Acudí a terapia sin resultados favorables, las vivencias de pareja son difíciles de desechar. Sobre todo, si especulas que conoces a la persona que duerme contigo, hasta que a los 23 años descubres que estuviste enamorado de la persona equivocada. Devastado una hermana me recomendó tomar el taller “El perdón para sanar el alma”, donde se enseña que es común que odiemos porque es un sentimiento natural. Lo importante es acercarse a Dios para contar con sabiduría para perdonar. Somos hombres que cometemos errores; en mis momentos de alcoholismo escarnecí a bastantes semejantes. Sin embargo, lo trascendental fue que me perdonaron. ¿Si alguien hiere nuestro espíritu, por qué no perdonar?

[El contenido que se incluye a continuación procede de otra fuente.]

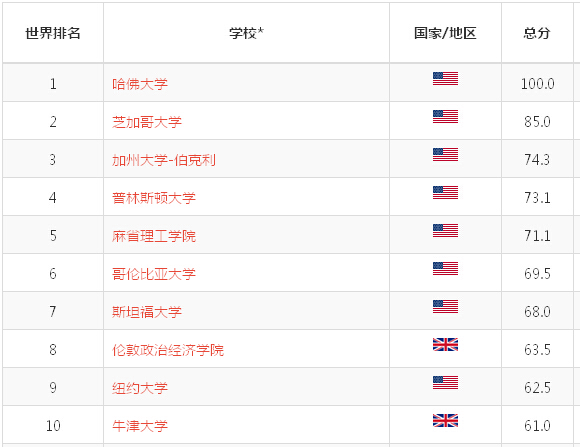Open the 牛津大学 link
This screenshot has width=580, height=447.
pos(140,426)
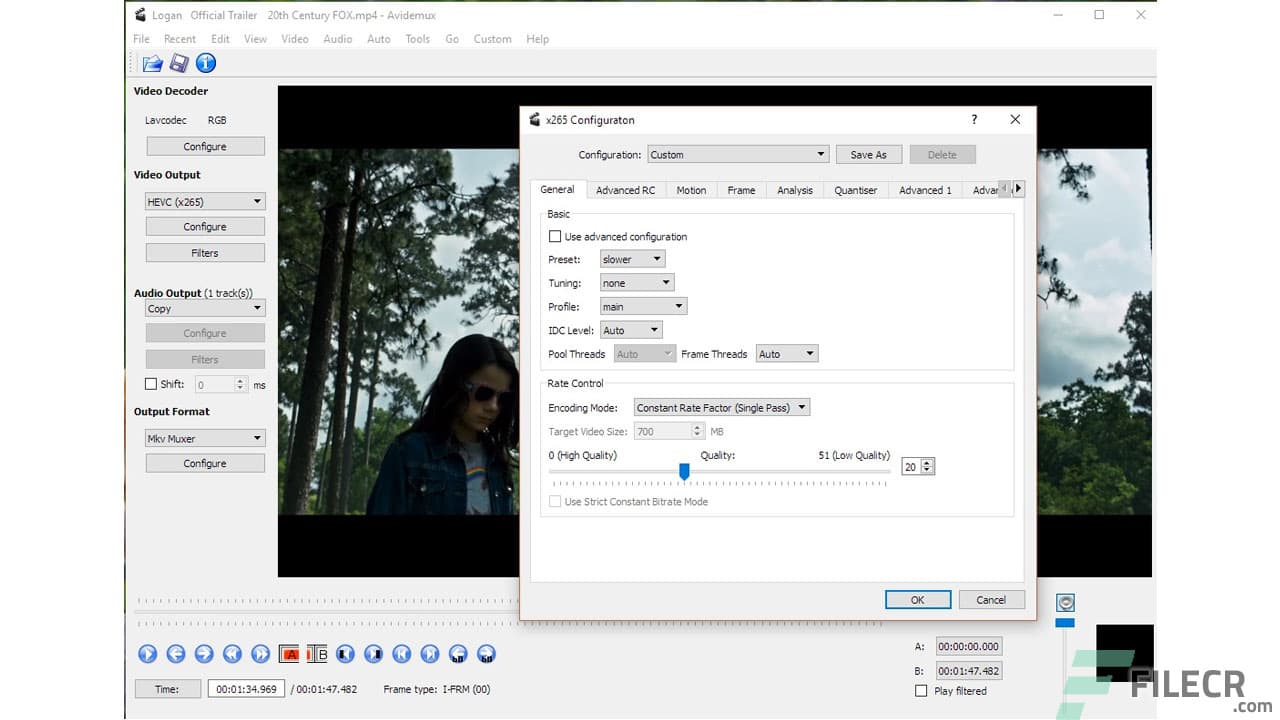This screenshot has height=720, width=1280.
Task: Set marker B at current frame
Action: click(316, 653)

Mi hija es mi ejemplo, ella perdonó a su madre. Tres meses después mi exmujer se comunicó, solicitándole una reunión. Ella por amor aceptó. Los hijos también brindan lecciones. El amor de María Virginia me ofrece fuerza para seguir caminando. A la lejanía de estos sucesos, descubro que nada es para siempre, debemos ser fiel testigo del disfrute de la existencia. Estuve en la calzada equivocada, enderecé el rumbo, contraje matrimonio, incursioné formando una familia, 23 años después el maridaje finalizó. Ahora soy sanamente feliz, siendo un hombre de fe que suplica a Dios que cuando mi hija se vaya, no me deje solo, que envíe una compañera, quisiera morir en los brazos de una mujer.